Alors que l'Iran célèbre le 45e anniversaire de la révolution islamique, les personnes qui se sont battues pour le changement en 1979 partagent leurs réflexions. Certains ont des regrets, tandis que d'autres sont fermement convaincus que c'était la bonne chose à faire.
"Il y a quarante-cinq ans, aucun des révolutionnaires n'aurait pu imaginer qu'un jour viendrait où les gens les considéreraient comme des criminels", déclare Sadegh Zibakalam. Il fait partie des millions d'Iraniens qui sont descendus dans les rues du pays pour protester contre le Shah lors de la révolution islamique de 1979.
Mais aujourd'hui, à l'occasion du 45e anniversaire, de nombreux jeunes remettent en question les dirigeants iraniens, la révolution et ceux qui l'ont soutenue. En 2022, la mort de Mahsa Amini, 22 ans, détenue par la police des mœurs, a déclenché des manifestations contre le régime.
Les violations des droits de l'homme, la restriction des libertés sociales et l'état de l'économie iranienne ont également contribué au mécontentement : les sanctions imposées par l'Occident en raison des activités nucléaires de l'Iran ont été préjudiciables et l'inflation a atteint 43 % au cours de la période de douze mois qui s'est achevée en janvier. À cela s'ajoutent les frappes américaines contre les groupes soutenus par l'Iran dans la région.
Certains membres de la jeune génération accusent les révolutionnaires d'être responsables de l'évolution de l'Iran et se demandent si c'est vraiment pour cela qu'ils se sont battus.
"Je ne dis pas cela par entêtement, ni par haine, ni par orgueil et préjugés, mais si je devais retourner en 1979, je ferais la même chose et participerais à la révolution", déclare Zibakalam, qui a passé ses années d'université au Royaume-Uni.

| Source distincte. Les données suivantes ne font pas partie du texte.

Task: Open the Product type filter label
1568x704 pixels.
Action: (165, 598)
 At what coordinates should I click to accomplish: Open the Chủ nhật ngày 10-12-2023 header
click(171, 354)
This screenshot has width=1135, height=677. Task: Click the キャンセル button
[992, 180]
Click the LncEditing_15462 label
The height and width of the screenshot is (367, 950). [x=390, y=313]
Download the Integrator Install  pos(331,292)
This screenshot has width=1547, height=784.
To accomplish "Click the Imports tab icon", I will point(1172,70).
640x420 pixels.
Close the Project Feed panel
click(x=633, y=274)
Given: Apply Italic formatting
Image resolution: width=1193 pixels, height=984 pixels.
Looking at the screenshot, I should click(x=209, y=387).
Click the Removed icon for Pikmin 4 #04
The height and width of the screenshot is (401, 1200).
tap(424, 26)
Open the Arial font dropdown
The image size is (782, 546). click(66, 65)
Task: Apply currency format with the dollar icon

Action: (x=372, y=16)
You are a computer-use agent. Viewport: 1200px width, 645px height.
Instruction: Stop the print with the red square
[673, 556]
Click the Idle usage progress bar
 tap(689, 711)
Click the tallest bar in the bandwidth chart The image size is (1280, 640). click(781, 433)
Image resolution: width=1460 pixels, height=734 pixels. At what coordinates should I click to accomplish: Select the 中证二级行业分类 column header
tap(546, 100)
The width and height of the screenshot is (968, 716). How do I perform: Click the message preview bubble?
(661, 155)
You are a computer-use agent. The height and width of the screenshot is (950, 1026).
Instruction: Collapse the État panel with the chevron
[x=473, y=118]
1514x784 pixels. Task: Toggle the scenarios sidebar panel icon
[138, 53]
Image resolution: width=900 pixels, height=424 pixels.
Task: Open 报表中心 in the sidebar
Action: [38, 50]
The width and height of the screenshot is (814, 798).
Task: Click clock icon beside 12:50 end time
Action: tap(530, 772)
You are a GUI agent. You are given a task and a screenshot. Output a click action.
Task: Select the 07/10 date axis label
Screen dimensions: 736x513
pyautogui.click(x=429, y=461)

"Que voulions-nous ? Nous voulions des élections libres, nous ne voulions pas de prisonniers politiques et nous voulions que la personne à la tête du pays ne fasse pas ce qu'elle veut.
Il impute les problèmes actuels du pays aux dirigeants iraniens, et non à la révolution elle-même.
L'erreur que moi et les gens comme moi avons commise, c'est qu'au lieu de poursuivre les objectifs de la révolution, à savoir la liberté et la démocratie, nous avons suivi des slogans anti-impérialistes tels que "Mort à l'Amérique", "Mort à Israël" et "Nous détruirons Israël".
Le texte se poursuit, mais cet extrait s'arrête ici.